C’è molta Venezia in questo libro, dalle donne che si facevano i colpi di sole sulle altane per il loro celebererrimo biondo veneziano all’invenzione dei profumi.
«In città si inventarono i primi profumi non più oleosi - facilmente deperibili - ma con base alcolica, utilizzando l’acquavite inizialmente, con relativa invenzione anche della “boccetta” di profumo, che venne realizzata nelle vetrerie di Murano. È interessante che già nel Cinquecento, Venezia fosse celebre nel mondo per i libri di Aldo Manuzio, inventore di “portatili” e corsivo, come pure per essere la patria della produzione del sapone, anche se veniva utilizzato non per lavarsi, ma lana e tessuti».
Si parla molto di petti, seni, tette: c’è quello strizzato in fasce delle donne romane per non apparire barbare, c’è il seno posticcio in cartapesta per decollete esagerati, c’è la scollatura esibita come un’arma politica: e torna ancora Venezia.
«C’è l’aspetto estetico: la “plastica” ante litteram riguardava tanto le donne che in attesa del silicone indossavano nel Seicento protesi di cartapesta dipinte di bianco, tanto gli uomini che già nel ’500 si “rinforzavano” polpacci e sedere sotto la calzamaglia.
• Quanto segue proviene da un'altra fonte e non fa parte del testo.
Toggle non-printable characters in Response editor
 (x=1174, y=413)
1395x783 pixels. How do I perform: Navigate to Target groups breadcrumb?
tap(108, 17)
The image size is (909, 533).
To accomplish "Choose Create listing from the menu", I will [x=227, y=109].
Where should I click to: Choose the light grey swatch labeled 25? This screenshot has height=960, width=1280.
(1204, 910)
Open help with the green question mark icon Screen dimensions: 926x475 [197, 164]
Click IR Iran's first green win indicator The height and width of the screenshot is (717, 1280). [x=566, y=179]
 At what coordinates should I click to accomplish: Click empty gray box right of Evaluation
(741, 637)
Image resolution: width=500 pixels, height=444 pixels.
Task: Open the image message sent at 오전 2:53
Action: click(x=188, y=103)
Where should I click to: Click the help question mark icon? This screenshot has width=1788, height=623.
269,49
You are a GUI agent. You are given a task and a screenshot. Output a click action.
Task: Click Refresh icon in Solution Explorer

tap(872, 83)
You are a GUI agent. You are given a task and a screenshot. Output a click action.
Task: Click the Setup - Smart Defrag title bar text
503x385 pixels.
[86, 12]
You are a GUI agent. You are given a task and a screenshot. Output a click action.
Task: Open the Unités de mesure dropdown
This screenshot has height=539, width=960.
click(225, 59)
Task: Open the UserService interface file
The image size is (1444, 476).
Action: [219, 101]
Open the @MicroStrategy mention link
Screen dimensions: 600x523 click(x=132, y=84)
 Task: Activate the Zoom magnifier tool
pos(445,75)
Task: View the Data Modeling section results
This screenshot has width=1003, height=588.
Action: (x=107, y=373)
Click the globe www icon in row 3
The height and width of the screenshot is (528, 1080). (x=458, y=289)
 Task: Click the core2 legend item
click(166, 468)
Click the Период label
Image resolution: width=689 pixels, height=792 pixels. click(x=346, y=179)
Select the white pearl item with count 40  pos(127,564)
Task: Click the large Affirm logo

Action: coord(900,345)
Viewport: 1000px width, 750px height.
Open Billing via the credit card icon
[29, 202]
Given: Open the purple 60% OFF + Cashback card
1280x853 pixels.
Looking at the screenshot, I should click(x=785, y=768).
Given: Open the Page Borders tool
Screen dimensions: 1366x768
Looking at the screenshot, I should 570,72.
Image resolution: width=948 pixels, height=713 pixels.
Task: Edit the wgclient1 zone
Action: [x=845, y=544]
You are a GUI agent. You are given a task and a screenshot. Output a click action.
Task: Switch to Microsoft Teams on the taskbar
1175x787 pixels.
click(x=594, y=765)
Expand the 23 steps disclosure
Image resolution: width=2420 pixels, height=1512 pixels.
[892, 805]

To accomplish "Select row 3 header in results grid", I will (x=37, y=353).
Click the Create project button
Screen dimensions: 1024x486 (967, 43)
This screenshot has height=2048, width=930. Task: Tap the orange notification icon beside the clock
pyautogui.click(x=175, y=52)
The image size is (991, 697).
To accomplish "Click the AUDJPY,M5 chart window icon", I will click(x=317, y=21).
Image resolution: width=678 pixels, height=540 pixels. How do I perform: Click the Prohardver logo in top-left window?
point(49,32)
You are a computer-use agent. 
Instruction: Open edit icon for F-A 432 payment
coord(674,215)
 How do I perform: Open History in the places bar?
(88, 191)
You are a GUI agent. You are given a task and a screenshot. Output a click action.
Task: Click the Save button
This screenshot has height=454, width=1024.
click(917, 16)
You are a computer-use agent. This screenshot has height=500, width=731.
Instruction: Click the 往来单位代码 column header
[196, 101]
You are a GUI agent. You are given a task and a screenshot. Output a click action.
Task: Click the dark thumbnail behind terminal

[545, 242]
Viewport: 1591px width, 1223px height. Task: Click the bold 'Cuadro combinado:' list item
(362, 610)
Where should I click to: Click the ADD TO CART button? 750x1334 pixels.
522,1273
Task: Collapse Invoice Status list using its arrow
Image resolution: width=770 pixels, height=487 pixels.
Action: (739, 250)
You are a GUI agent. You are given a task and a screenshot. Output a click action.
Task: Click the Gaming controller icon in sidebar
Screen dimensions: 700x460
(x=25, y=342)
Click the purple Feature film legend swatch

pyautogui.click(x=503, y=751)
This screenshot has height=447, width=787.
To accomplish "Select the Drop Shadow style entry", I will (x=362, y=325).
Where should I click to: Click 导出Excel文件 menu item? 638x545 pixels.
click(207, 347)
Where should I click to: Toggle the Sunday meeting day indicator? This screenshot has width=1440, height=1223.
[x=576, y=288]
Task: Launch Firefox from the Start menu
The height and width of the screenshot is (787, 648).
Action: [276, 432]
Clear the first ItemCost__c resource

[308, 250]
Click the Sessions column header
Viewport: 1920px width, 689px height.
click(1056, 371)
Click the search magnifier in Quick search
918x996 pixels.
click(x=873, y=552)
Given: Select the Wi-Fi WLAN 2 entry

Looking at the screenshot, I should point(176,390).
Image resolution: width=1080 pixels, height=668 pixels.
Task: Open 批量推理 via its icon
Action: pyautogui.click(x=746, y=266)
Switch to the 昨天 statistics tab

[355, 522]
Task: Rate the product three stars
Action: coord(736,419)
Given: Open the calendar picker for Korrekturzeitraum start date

E c’è poi l’aspetto politico, per il quale l’ostentazione del seno ha un peso notevole. Nel ’5-600 la Spagna era ovunque in Italia tranne che a Venezia: tanto più Madrid vestiva di nero e accollava le sue donne, tanto più Venezia le vestiva con colori cangianti e le scollava, visivamente indipendenti. D’altra parte, la stessa Elisabetta I - da par suo non propensa a scollacciarsi - per rimarcare la forza del regno d’Inghilterra contro la Spagna mise al bando il nero: solo abiti colorati».
In Veneto, Alessandro Marzo Magno presenterà il suo “Con stile” questa sera a Sernaglia della Battaglia (Osteria Pillonetto, ore 20.45); domani a Trevignano (Villa Onigo, 18); mercoledì 11 a Villorba (Libreria Lovat, alle 18) e il 26 maggio a Venezia, alla biblioteca Marciana, alle 17.30.